I pre-ordered the phone and upgraded a few weeks before my trip and boy am I glad that I did. It sounds ridiculous to say that having this phone with me made the trip even more special but it really did. I’ve always been a keen photographer and I do use a dedicated DSLR for my more serious shots but I’ve always been a fan of smartphone photography, particularly those phones that try to push the boundaries of what a phone can do. Years ago when my colleagues where all upgrading to iPhones or Samsungs I opted for the Nokia Lumia 1020. Sure it had an awful operating system, it was heavy and clunky and it lacked the app support that its rivals had but what it lacked in style and grace it more than made up for with its camera: a 41MP beast with a dedicated Xenon flash. Having the convenience of a good camera with me in my pocket is something that really appeals to me and for a long time after retiring my Lumia I found that although I was enjoying the experience of mobile phones more when I moved to the Android OS, I was never quite as happy with the photos I could take. That is until the P20 Pro.
Moving forward a few weeks and I had just set off on my trip. I was to spend 3 days driving through western Scotland and around the Isle of Skye and at night I would find locations with good scenery where I could put up my tent and hopefully capture photos of stars in the sky with mountains in the foreground, this was something which had been on my bucket list for quite some time. It didn’t take long before I truly was wowed by this phone. One of the first sights I had planned to stop at was a place called Buachaille Etive Mòr in the Scottish Highlands; it’s an absolutely stunning mountain with a series of rivers and small waterfalls surrounding it which is a haven for photographers. It was here where I took some of the best photos I have ever taken with a smartphone and honestly I was so surprised and pleased with the results I just put my DSLR away and kept on snapping with the phone. As good as Richard Yu made this phone sound in Paris the thing which excited me most was reading afterwards about the Light Painting mode (which yes, I know appeared in earlier Huawei phones), if you’ve read my blog on Light Painting
you’ll know why this quickly became my favourite feature. Using a tripod and this camera mode I was able to capture these photos:
I’m not going to claim these are amazing photos, but it certainly is amazing that a smartphone can capture them. These are taken directly on the P20 Pro, there are no filters involved and they have not been edited post-production.

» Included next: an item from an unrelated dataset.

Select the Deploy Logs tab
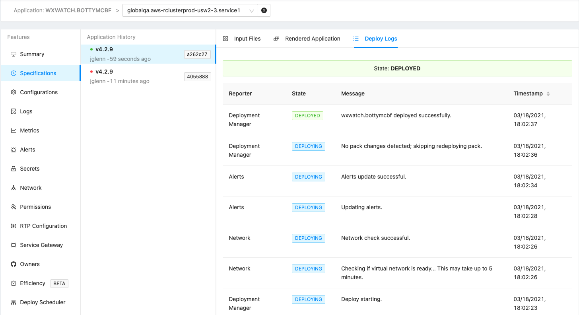Screen dimensions: 579x315 pos(375,39)

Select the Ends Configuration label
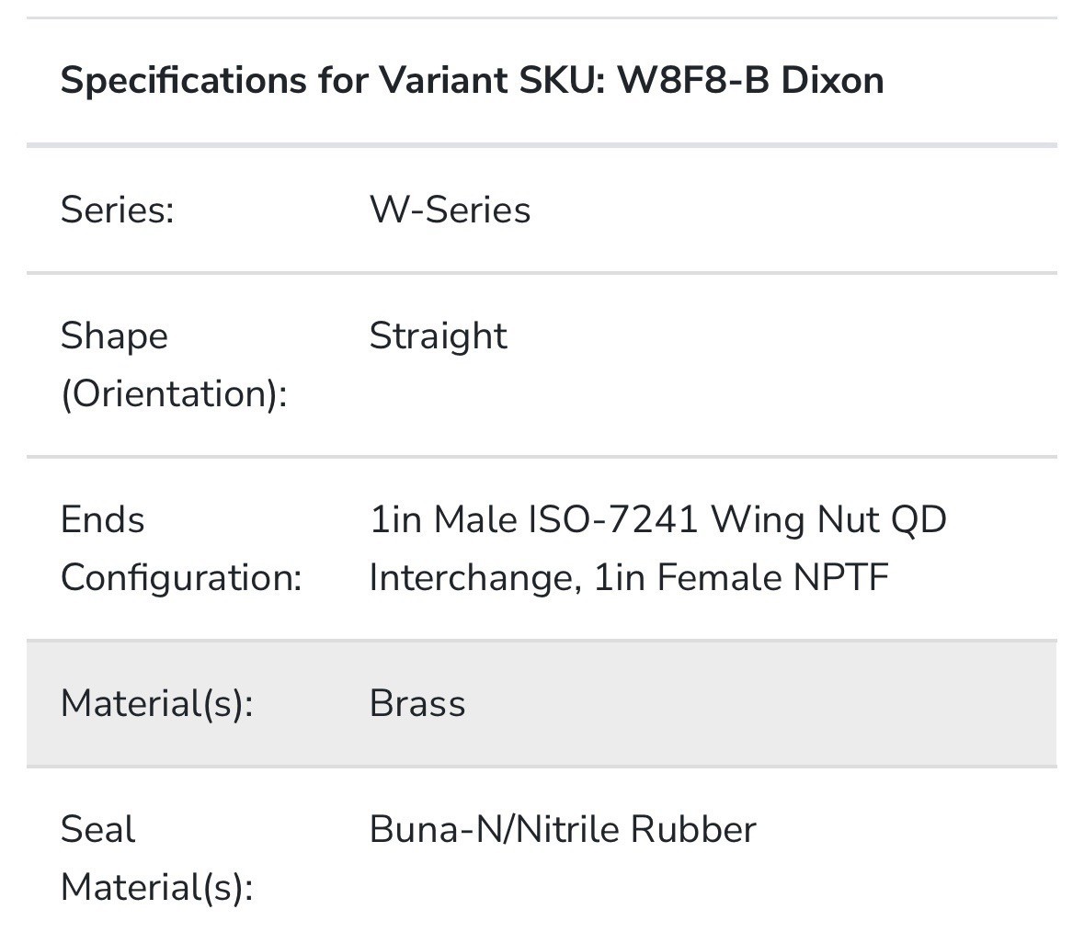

Later that day I arrived on the Isle of Skye and headed for another destination I’d pinpointed to take some photos at, Neist Point Lighthouse. Some of my favourite photographers have taken some really inspiring photos here and I wanted to try and replicate those shots but sadly the weather had other ideas and I wasn’t quite able to capture what I had hoped but it did give me the option to have a little play with another of the P20 Pro’s standout features, the lossless zoom. Positioning the phone again on a tripod I took several shots of the lighthouse at different levels of zoom to really test the quality and I was pleasantly surprised by the results. Sure this isn’t a new feature for mobile phones but I’ve never used a phone with a 3x optical zoom that also performs very well at 5x.
At this point in the story it would give me no greater pleasure than to say that I was able to tick this trip off my bucket list after capturing the night shots I had dreamed of but sadly Neist Point wasn’t the only thing ruined by the weather, over the course of 3 nights camping on that Isle I didn’t have a single night sky that wasn’t completely washed out with clouds. I returned with somewhat mixed feelings, I was able to capture some fantastic photos during the day but I didn’t have any luck at all at night and I really wanted to give the Night Mode in the P20 Pro a damn good test. Who knows, I might get the opportunity to go back again one day – one thing I do know for sure however is if I do I’ll be taking a Huawei phone with me. Mr Yu, thank you for making my trip a memorable one.